With such a paucity of religious art, portraiture predominates. This is often lively and engaging, especially in its most eccentric manifestations – Jacob Huysmans’ Duke of Monmouth (c1662-5) as the slightly heavier-set brother of Caravaggio’s St John, or Henri Gascar’s Duke of York (1672-3) as a peacocking Roman general. The stories that animate these portraits are often absent. The excellent Charles II: Art and Power, a Royal Collection Trust exhibition that first opened at London’s ostensibly conservative-minded Queen’s Gallery in 2017,  did not stint from the political controversies of the time, nor the salacious liaisons of the Restoration court. It is curious to find the Tate’s take on the period so comparatively polite.

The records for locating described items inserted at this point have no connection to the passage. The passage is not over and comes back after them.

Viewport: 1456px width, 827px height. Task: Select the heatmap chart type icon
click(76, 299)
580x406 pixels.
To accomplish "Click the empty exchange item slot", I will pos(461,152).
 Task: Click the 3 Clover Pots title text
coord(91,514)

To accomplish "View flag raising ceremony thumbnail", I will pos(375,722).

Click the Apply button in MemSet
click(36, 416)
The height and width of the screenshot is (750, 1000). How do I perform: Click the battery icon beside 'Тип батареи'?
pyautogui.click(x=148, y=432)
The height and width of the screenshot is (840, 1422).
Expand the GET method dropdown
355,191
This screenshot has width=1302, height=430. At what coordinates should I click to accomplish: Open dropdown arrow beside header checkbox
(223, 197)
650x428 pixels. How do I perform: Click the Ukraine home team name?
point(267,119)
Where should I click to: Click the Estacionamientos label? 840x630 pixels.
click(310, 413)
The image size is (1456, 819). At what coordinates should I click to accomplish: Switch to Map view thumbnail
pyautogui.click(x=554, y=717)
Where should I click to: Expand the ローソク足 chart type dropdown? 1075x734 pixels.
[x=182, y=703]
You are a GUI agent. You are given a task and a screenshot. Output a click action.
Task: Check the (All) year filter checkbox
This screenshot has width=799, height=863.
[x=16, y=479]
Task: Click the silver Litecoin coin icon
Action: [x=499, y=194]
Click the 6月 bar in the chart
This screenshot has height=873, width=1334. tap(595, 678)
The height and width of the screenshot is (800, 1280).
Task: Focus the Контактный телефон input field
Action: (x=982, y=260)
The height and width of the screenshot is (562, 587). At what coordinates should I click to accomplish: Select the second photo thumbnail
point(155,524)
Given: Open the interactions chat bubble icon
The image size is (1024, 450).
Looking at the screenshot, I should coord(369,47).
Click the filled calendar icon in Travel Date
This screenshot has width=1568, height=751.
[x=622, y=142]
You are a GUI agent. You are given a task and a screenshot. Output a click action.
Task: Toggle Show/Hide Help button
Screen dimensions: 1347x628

After the Glorious Revolution, Parliament rose in prominence and the power of the monarchy abated. The last two rooms of the exhibition deal with the second half of the chosen period. The earlier splendour gives way to sober military scenes and dour politicians; squint and you could be in the National Portrait Gallery. There are moments of elevation: Kneller’s teasing, poised double portrait of Sarah Churchill, Duchess of Marlborough playing cards with Viscountess Fitzharding is a late highlight. Yet at this point, we seem a long away from the high baroque of Verrio and Gennari, with little enlightenment on how we arrived there. This is the Tate’s first ever exhibition devoted to this epoch, and it makes a strong case for a greater understanding of it. But you won’t necessarily find that understanding here.